How should I hydrate the day before a soccer match?

Treat the day before a match as part of your hydration prep. Hit your full daily baseline (body weight × 35ml) the day before, prioritize water-rich meals, and avoid significant alcohol or excess caffeine. Starting match day already in good fluid balance gives your pre-match drinking more room to work.

What should soccer players drink at halftime?

500–750ml of water or a diluted sports drink at halftime. If it's hot and the first half was intense, lean toward a drink with some electrolytes — sodium in particular. Avoid very cold drinks that can cause GI distress, and avoid chugging large amounts at once.

Why do soccer players cramp late in matches?
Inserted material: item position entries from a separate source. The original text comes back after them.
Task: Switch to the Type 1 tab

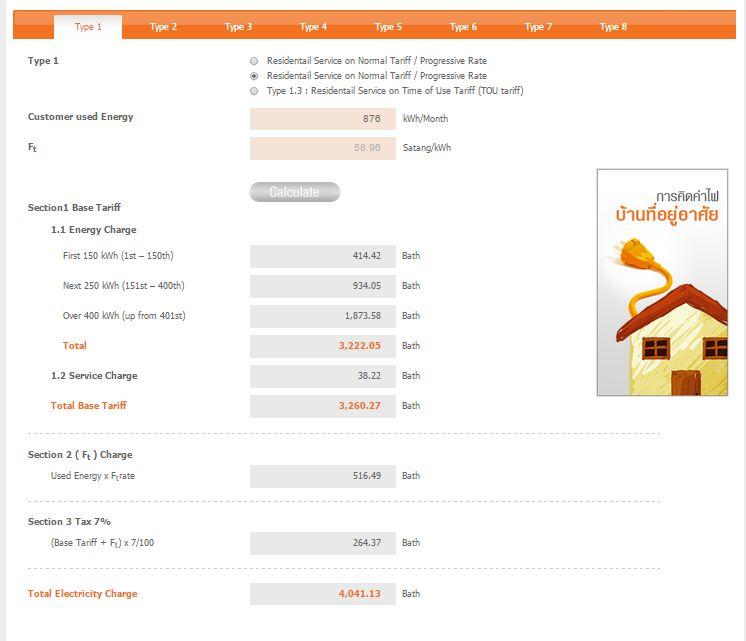Action: pyautogui.click(x=88, y=27)
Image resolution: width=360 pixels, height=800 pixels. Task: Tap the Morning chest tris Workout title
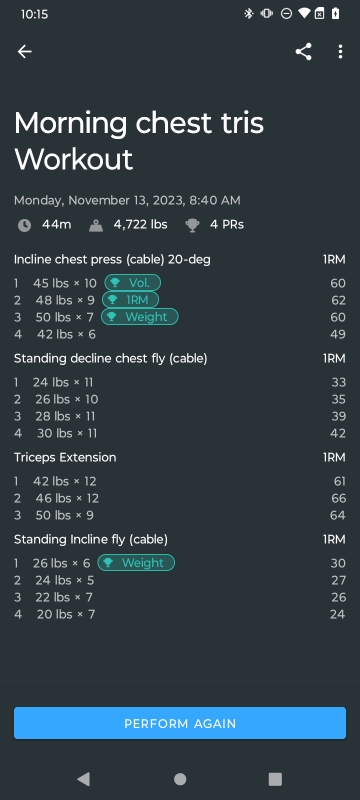click(x=139, y=141)
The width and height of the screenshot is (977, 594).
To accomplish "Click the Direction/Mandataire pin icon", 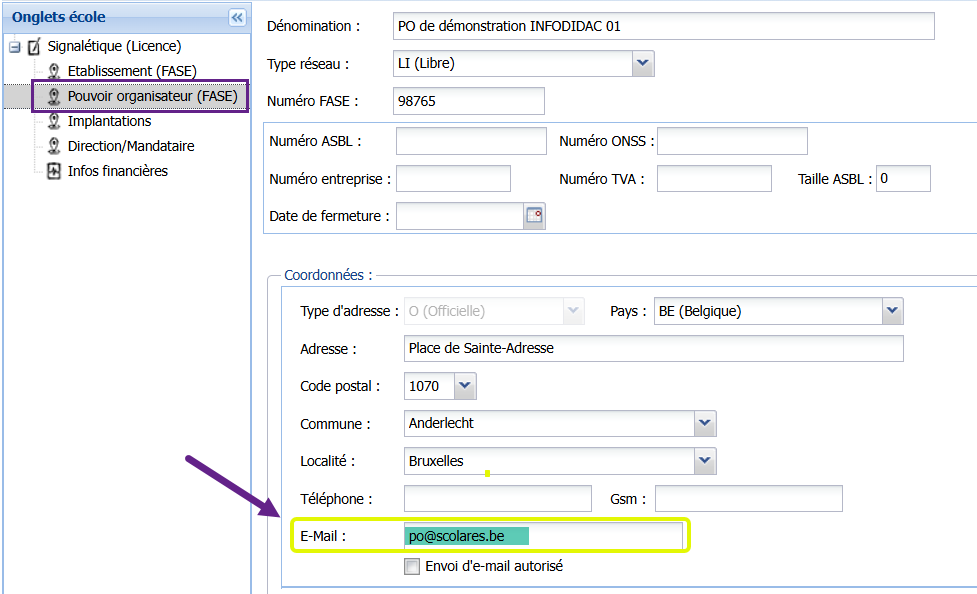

Late-match cramping is primarily a combination of accumulated dehydration, electrolyte depletion (especially sodium, potassium, magnesium), and neuromuscular fatigue. Players who arrive at kickoff already slightly dehydrated are most vulnerable. Consistent pre-match and in-match drinking significantly reduces late cramping.

Should youth soccer players follow the same hydration rules?

Youth players — particularly under 14 — have higher surface area to body mass ratios and are less efficient at thermoregulation than adults. They are at greater risk of heat illness in hot conditions. Youth players should drink water at every break and halftime, even if they don't feel thirsty.